Tuesday, October 27, 2009

The Teacher From HELL

Why do I have to have the teacher from hell for my drawing teacher?

He made me cry today for the second time this semester. Today was my first full day back after being so damn ill from Swine and then pneumonia. I brought in all of the homework (except for 1 that I didn't even know about it because he chose to post it on a different section on Oncourse and failed to tell me because I wasn't in class last week to which he responds with, "Well, THAT assignment is definitely late then.") and laid it out on the floor of the room next door to our classroom while he walked around it and just looked at it.
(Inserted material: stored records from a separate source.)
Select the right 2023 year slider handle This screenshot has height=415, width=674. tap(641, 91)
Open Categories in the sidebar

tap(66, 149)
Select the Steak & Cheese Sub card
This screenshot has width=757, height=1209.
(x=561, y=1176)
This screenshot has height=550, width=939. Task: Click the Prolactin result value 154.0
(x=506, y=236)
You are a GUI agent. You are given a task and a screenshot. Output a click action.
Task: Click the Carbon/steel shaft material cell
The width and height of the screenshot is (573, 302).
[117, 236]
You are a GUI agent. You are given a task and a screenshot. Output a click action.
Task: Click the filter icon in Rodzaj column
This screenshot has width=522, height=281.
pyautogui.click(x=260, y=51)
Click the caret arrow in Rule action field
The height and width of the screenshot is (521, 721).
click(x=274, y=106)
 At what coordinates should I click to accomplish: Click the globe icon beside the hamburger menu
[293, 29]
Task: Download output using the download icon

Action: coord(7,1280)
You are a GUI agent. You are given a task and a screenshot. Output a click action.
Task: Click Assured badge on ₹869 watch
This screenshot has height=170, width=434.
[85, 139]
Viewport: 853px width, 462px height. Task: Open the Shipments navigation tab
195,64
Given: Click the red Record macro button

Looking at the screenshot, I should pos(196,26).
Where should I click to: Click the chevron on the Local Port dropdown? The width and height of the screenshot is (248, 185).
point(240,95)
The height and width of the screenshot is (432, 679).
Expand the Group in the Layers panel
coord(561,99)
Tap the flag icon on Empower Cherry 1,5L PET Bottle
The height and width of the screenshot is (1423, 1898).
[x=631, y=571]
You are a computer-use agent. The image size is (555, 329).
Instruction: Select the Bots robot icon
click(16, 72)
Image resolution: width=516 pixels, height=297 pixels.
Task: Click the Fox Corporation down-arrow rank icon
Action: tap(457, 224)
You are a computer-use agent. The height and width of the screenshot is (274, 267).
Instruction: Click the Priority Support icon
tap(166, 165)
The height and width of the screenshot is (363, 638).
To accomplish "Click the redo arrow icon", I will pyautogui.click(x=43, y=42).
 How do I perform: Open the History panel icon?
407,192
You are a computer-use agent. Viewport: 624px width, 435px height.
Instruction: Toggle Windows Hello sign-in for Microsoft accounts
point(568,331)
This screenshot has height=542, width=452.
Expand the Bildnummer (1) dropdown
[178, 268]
There were 6 drawings on the floor. He looked at 2. And only commented on 1. Wow.

And of course, it wasn't anything good. He told me that I'm "not doing it right" and that I need to work on drawing tonally. We're all STILL confused as to what he means by that exactly...and it's almost the 3rd month of classes.


Then he asks me, "So, do you have your 5 in-class drawings for your midterm grade?" I just looked at him, confused. "I thought it was your 5 best drawings, whether they were homework or not, and that's what I brought." He replies, "No, it's just in class-drawings." I look at him, again very confused. "Well, I don't even think I've been in class long enough to have 5 in-class drawings."

His response? "That's unfortunate."

WTF?!?! Then he continues by telling me that I REALLY need to pick it up and that he's basically starting me over, whatever that means. He said, "I want you to draw everything in this room, all of the clay faces on the wall, all of the muscle statues, and all of the skeletons, front and back. And you need to spend way more than 6 hours on each homework and really wow me in class." W...T...F...????? But that wasn't even the worst part. The kicker was his extremely thoughtful line following that...

"And I know you're only taking 2 classes, Abby, so you have more than enough time to do all of this."

I literally dropped my jaw. WTF is wrong with you, asshole?! As if I don't have a full-time job, too...yeah, let's just forget that. And the fact that I only missed in class drawings because I was sick and yet STILL managed to have all of my homework done AND a few other drawings that I did in place of the in-class drawings I missed!!!

After all of this, he says, "Ok! Let's get back to work!" and leaves me to clean up all of my drawings without talking to me or anything and right before slamming the door on me says, "Turn off the lights and shut the door when you're done."

Nice.

After I cried in the hallway while on the phone with Brandon, I return to class just knowing that he's going to fail me no matter what I do. Clearly I looked upset and other people in the class could tell. I mentioned my fear of being failed to a few classmates and they confided in me how much they dislike him as well and how horrible of a teacher he is.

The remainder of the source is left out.